— START Source excerpt —

The Bianchi identities, ${R}_{\,n[{jk};l]}^{i}=2{R}_{\,{nm}[j}^{i}{S}_{\,{kl}]}^{m}$ and ${R}_{\,[{jkl}]}^{m}=-2{S}_{\,[{jk};l]}^{m}+4{S}_{\,n[j}^{m}{S}_{\,{kl}]}^{n}$, together with the Einstein and Cartan field equations, give the conservation laws for the canonical energy-momentum and spin tensors: ${T}_{\,:j}^{{ij}}={C}_{{jk}}^{\,i}{T}^{{jk}}+(1/2){s}_{{klj}}{R}^{{klji}}$ and ${s}_{{ij}\,;k}^{\,k}-2{S}_{{k}}{S}_{{ij}}^{\,{k}}={T}_{{ij}}-{T}_{{ji}}$ (Kibble 1961; Sciama 1962, 1964a, 1964b; Hehl 1971, 1973, 1974, 2014; Hehl & Datta 1971; Hehl et al. 1974, 1976; Lord 1976; de Sabbata & Gasperini 1985; de Sabbata & Sivaram 1994; Hammond 2002; Shapiro 2002; Popławski 2009). Using the Papapetrou method of multipole expansion for these laws (Mathisson 1937; Papapetrou 1951; Nomura et al. 1991) leads to the formulas for the macroscopic canonical energy-momentum and spin tensor of a spin fluid in the point-particle approximation (Popławski 2009, 2010b, 2013c). The canonical energy-momentum tensor of a spin fluid is given by (Hehl et al. 1974)

$$\begin{eqnarray}&&{\sigma }_{{ij}}=c{{\rm{\Pi }}}_{i}{u}_{j}-p({g}_{{ij}}-{u}_{i}{u}_{j}),\end{eqnarray} \tag{ 4 }$$

and its spin tensor by

$$\begin{eqnarray}&&{s}_{{ij}}^{\,k}={s}_{{ij}}{u}^{k},\,{s}_{{ij}}{u}^{j}=0,\end{eqnarray} \tag{ 5 }$$

where Π_i is the four-momentum density of the fluid, uⁱ its four-velocity, s_ij its spin density, and p its pressure. Substituting the macroscopic tensors into Equation (3) gives (Hehl et al. 1974; Kuchowicz 1978; Gasperini 1986; Brechet et al. 2008; Popławski 2010c, 2011a)

— END Source excerpt —
— START Provided material —

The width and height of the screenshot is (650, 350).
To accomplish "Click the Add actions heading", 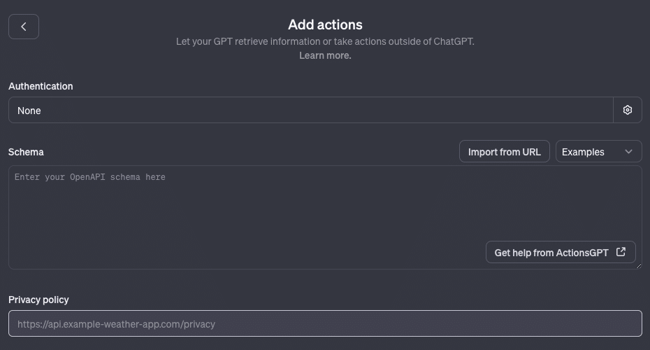I will tap(325, 25).
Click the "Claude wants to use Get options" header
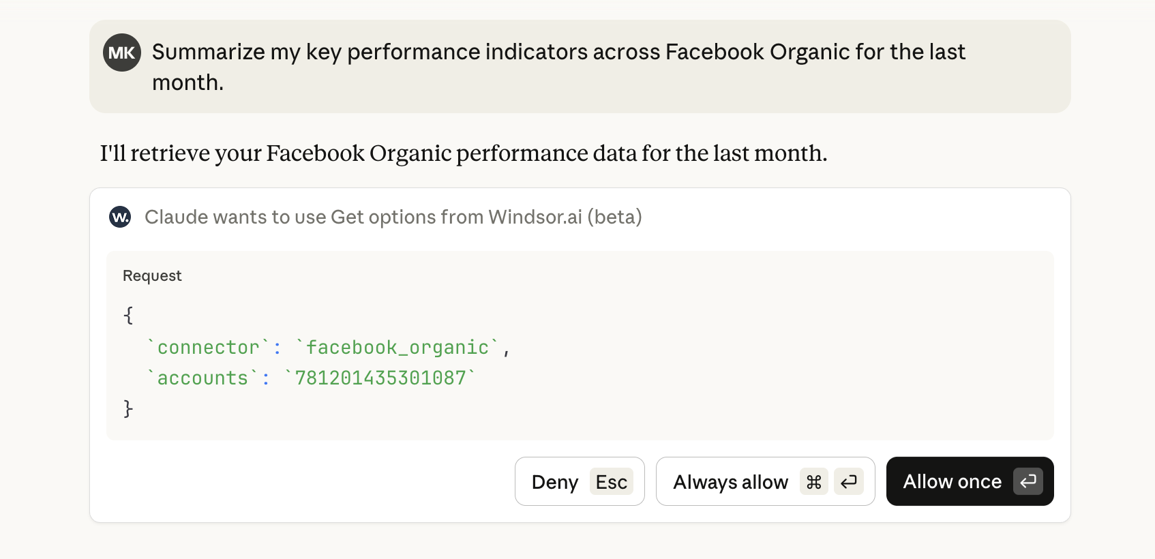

— END Provided material —

■ **List of tasks**:
[A] Answer these from the spin-fluid excerpt, one line each:
(i) Which method of multipole expansion is applied to the conservation laws?
(ii) In what approximation are the resulting formulas for the spin fluid obtained?
(iii) What does Π_i denote?
[B] Transcribe the passage of the spin-fluid excerpt that opens with the words containing "where Π_i is" and closes with "Popławski 2010c, 2011a)".

■ **Task solutions**:
[A]
(i) The Papapetrou method
(ii) The point-particle approximation
(iii) The four-momentum density of the fluid

[B]
where Π_i is the four-momentum density of the fluid, uⁱ its four-velocity, s_ij its spin density, and p its pressure. Substituting the macroscopic tensors into Equation (3) gives (Hehl et al. 1974; Kuchowicz 1978; Gasperini 1986; Brechet et al. 2008; Popławski 2010c, 2011a)